For uncooked meatballs take the raw meatballs straight from the freezer to the pan and cook them covered over medium low heat, turning occasionally, until they reach an internal temperature of 160 degree. Serve as desired.

Serving ideas:

Spaghetti and Meatballs

The classic of course.  Simply reheat the meatballs in the sauce or add a store bought sauce to plain meatballs and serve over spaghetti.  I recommend Barilla Protein+ pasta as it has more protein and fiber than regular pasta while still being delicious.  I'm not being compensated for endorsing this.  I just like the pasta.



Meatballs Sandwich

I love meatball sandwiches.  I used to live in Brooklyn where there are amazing meatballs heroes everywhere.  I've never found a good one anywhere else (much to my frustration) until I started make my own meatballs.
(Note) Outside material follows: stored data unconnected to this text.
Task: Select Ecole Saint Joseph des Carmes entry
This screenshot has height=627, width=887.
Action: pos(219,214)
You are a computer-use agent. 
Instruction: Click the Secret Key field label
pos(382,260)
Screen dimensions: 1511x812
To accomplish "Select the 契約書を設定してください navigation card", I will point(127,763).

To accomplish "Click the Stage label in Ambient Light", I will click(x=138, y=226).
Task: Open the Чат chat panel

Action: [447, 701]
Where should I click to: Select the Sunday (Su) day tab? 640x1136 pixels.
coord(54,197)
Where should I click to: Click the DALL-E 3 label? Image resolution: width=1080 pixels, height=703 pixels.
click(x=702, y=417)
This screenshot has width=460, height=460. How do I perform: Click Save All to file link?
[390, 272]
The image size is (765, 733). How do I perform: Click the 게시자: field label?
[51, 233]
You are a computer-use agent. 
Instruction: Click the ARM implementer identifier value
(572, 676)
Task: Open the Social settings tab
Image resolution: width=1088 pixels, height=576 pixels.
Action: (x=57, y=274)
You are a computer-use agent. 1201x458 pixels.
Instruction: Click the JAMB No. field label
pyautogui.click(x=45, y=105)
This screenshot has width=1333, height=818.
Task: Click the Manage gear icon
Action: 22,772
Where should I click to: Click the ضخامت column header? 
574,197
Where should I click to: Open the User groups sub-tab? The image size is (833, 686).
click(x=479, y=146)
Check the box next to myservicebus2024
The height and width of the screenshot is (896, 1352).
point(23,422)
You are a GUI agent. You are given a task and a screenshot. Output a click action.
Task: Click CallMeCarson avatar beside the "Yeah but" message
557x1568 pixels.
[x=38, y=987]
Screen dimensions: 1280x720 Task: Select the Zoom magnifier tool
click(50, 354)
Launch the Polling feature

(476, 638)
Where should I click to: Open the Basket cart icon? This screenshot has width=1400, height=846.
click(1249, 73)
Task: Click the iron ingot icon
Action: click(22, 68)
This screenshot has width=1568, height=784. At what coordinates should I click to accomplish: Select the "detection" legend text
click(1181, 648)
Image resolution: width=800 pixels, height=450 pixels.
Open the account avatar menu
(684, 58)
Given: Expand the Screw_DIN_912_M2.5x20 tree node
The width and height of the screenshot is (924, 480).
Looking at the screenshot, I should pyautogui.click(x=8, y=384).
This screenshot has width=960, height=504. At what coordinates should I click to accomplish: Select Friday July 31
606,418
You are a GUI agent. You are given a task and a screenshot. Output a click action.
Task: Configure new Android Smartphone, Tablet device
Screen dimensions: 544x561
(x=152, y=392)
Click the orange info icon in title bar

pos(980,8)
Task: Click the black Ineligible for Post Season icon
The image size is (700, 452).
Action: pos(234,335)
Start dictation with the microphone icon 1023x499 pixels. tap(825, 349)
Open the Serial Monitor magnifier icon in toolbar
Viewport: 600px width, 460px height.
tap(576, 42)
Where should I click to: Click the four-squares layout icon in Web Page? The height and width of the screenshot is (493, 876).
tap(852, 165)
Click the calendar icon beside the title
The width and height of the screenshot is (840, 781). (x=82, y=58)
Reheat meatballs and sauce, hollow out a crusty loaf of bread like a boat and place the meatballs in the bread, top with shredded cheese and broil to melt.


Roman Gnocchi

I saw this recipe on Youtube and had to try it.  It's delicious!  It's some work to make, but one batch made so much I ended up freezing some because we couldn't eat them all.  Turns out they freeze really well, so that's something that will be added to my freezer meals roster in the future.

The recipe is available at Food Network, although I used minced garlic instead of sliced.  

To Freeze: Cut out the gnocchi, but do not sear.  Place the gnocchi on a sheet tray lined with parchment and freeze.  Once frozen, transfer to a bag or container for storage.

To Serve: Lightly coat a frying pan with oil and heat over medium heat.  Place the frozen gnocchi in the pan and cover.  Flip them over once the first side is golden brown and cook until golden on the outside and heated through. Heat the sauce and meatballs and serve together.


Italian Wedding Soup

I love this soup!







Rigatoni and Meatball Soup

Follow the recipe above.  Skip the meatball part and just make the soup.  Once the soup is blended, add frozen, tiny meatballs to the soup and heat through. 

This recipe calls for you to cook your pasta separately, which seemed like a lot of  extra work.  I simply added the raw pasta to the soup along the with meatballs and simmered until the pasta was cooked.